Pachinko est l’adaptation ambitieuse, par une équipe clairement dévouée corps et âme au projet, d’un roman narrant les épreuves vécues au XXème siècle par les émigrés coréens dans un Japon hostile et raciste : une réussite absolue, à ne manquer sous aucun prétexte quand on aime le « grand cinéma ».
« Pachinko », c’est bien sûr une machine à sous japonaise, sur laquelle le joueur peut influer un peu à la manière d’un flipper. Le faîte de la popularité de ces machines au Japon fut dans les années 80, avant que l’économie du pays ne s’effondre dans une terrible récession causée en particulier par une bulle immobilière. Mais Pachinko, c’est aussi et surtout – pour ce qui nous intéresse ici – un roman coréen réputé, qui retrace le parcours d’une jeune coréenne, Sunja, pauvre et illettrée, forcée de s’exiler au Japon au début des années 30, ainsi que celui de sa famille, et ce jusqu’aux années 90 (sa famille est alors propriétaire d’une salle de pachinko, d’où le titre…). Et aujourd’hui, Pachinko, c’est l’une des plus grosses séries « de prestige » de la plateforme Apple TV+, une co-production américano-coréenne tournée partiellement au Canada, et adaptant le roman de Lee Min-Jin.
Ce qui est intéressant, et explique au moins partiellement la réussite incontestable qu’est cette série, qui semble d’ores et déjà destinée à figurer au podium des plus grandes séries télévisées contemporaines, c’est que de la productrice et scénariste Soo Hugh aux deux réalisateurs Justin Chon et Kogonada – un aficionado d’Ozu, ce qui compte ici -, en passant par les scénaristes, tout le monde ou presque est d’origine coréenne.
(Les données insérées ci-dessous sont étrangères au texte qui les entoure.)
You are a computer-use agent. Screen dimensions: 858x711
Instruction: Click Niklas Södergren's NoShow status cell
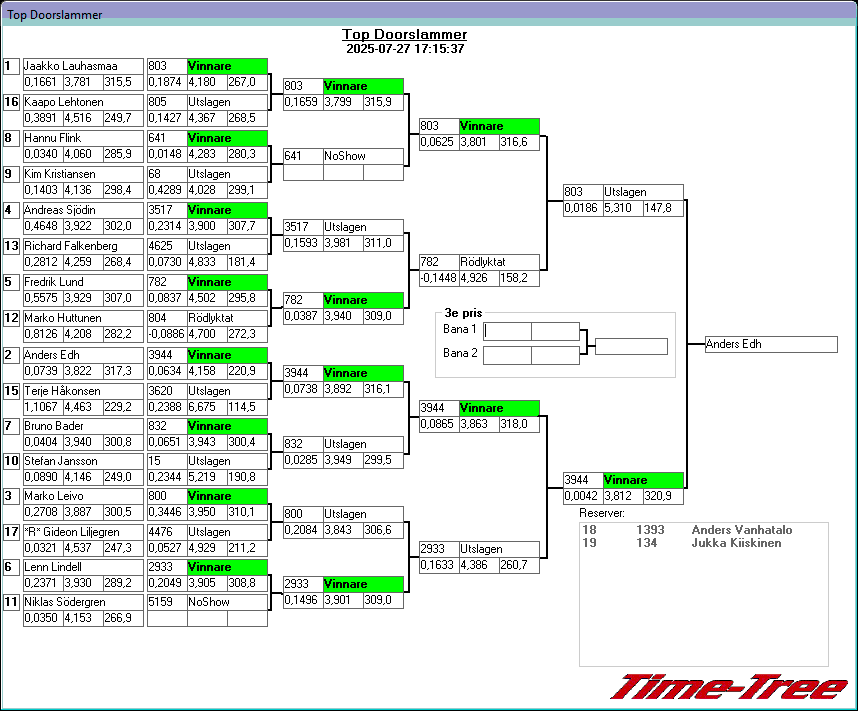(227, 602)
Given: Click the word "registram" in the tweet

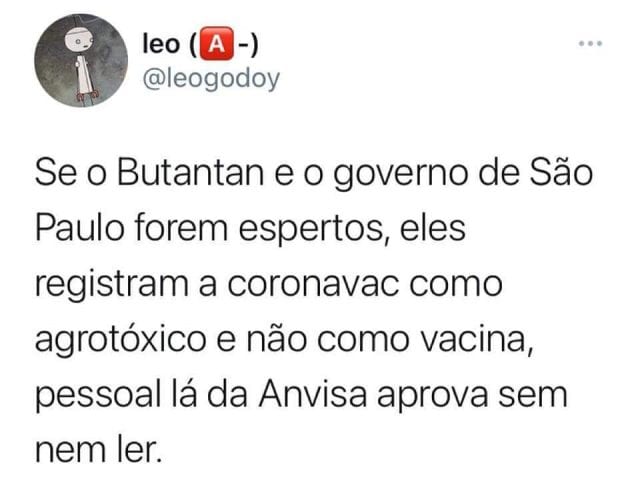Looking at the screenshot, I should [112, 285].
Le sujet de Pachinko est la description – empathique, voire souvent très émotionnelle (il est difficile de retenir ses larmes devant la plupart des huit épisodes de cette première saison) tout en évitant de mélodrame -, des épreuves vécues par les émigrés coréens au Japon : on peut donc penser que le sentiment de justesse, de profondeur que dégage la série n’est pas étranger à l’implication émotionnelle forte de toute l’équipe à l’œuvre…
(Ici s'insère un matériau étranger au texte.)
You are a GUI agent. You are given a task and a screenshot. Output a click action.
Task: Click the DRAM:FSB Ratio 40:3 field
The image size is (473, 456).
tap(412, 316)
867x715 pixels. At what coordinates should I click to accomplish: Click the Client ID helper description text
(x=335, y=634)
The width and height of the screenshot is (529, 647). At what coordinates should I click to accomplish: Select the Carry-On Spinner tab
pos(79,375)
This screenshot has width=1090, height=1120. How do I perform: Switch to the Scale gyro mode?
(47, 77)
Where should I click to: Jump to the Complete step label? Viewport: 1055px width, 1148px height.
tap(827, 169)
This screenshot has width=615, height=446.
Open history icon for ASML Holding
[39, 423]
La narration de Pachinko entremêle de manière toujours très lisible plusieurs temporalités, mais ce sont les deux récits principaux qui en sont les points forts : d’une part, la crise existentielle et identitaire de Solomon (Jin Ha, déjà vu dans Devs), jeune cadre financier bien intégré dans la société japonaise des années 80, qui est confronté, à l’occasion d’une négociation difficile relative à l’expropriation d’une vieille dame coréenne au cœur d’un projet immobilier, à ses origines, soigneusement refoulées pour lui garantir son succès professionnel ; de l’autre, la dure vie de la jeune Sunja (Kim Min-ha, une débutante au charisme remarquable, dont on entendra forcément reparler)… Aussi bien dans son pays natal écrasé sous la botte japonaise que, ensuite, à Osaka, où avec son mari pasteur elle doit faire face à la haine et au racisme des Japonais, exacerbés par l’accession au pouvoir des fascistes qui amèneront le pays au désastre de la seconde guerre mondiale, Sunja, héroïne tragique, fera preuve d’une formidable intelligence et d’une force de caractère galvanisante…
… Et il y a, en plus, ce terrible septième épisode, qui retrace de manière saisissante le cataclysmique tremblement de terre de Yokohama en 1923, du point de vue de l’un des personnages les moins sympathiques de la série, Hansu (et c’est là une belle intuition que de lui conférer ainsi une profondeur dont les « méchants » sont souvent dépourvus dans les fictions occidentales) : là encore, les immigrés coréens feront les frais du désastre, désignés à la vindicte populaire comme des profiteurs de la précarité des survivants, et des pilleurs criminels…
Pachinko ressemble plus à du « vrai cinéma » qu’à une série traditionnelle, et les moyens mis en œuvre, le classicisme d’une réalisation clairement plus « japonaise » que « coréenne » (si l’on se fie aux stéréotypes respectifs de ces deux grandes cinématographies…) et la forme scénaristique y sont pour beaucoup. Mais l’ampleur de l’histoire racontée, la manière dont sont mêlées les considérations historiques, sociales, politiques, avec les drames humains les plus poignants, bénéficient aussi clairement de la « forme longue » de la série TV…
A la fin de cette première saison, qui se termine non sans audace en insérant dans la conclusion du dernier épisode des interviews de vieilles dames coréennes ayant vécu les événements narrés dans Pachinko, on ne peut que se dire, éblouis, qu’on assiste à la fusion parfaite de la forme cinématographique avec la forme télévisuelle, le tout au service d’une grande histoire. Le résultat est un chef d’œuvre.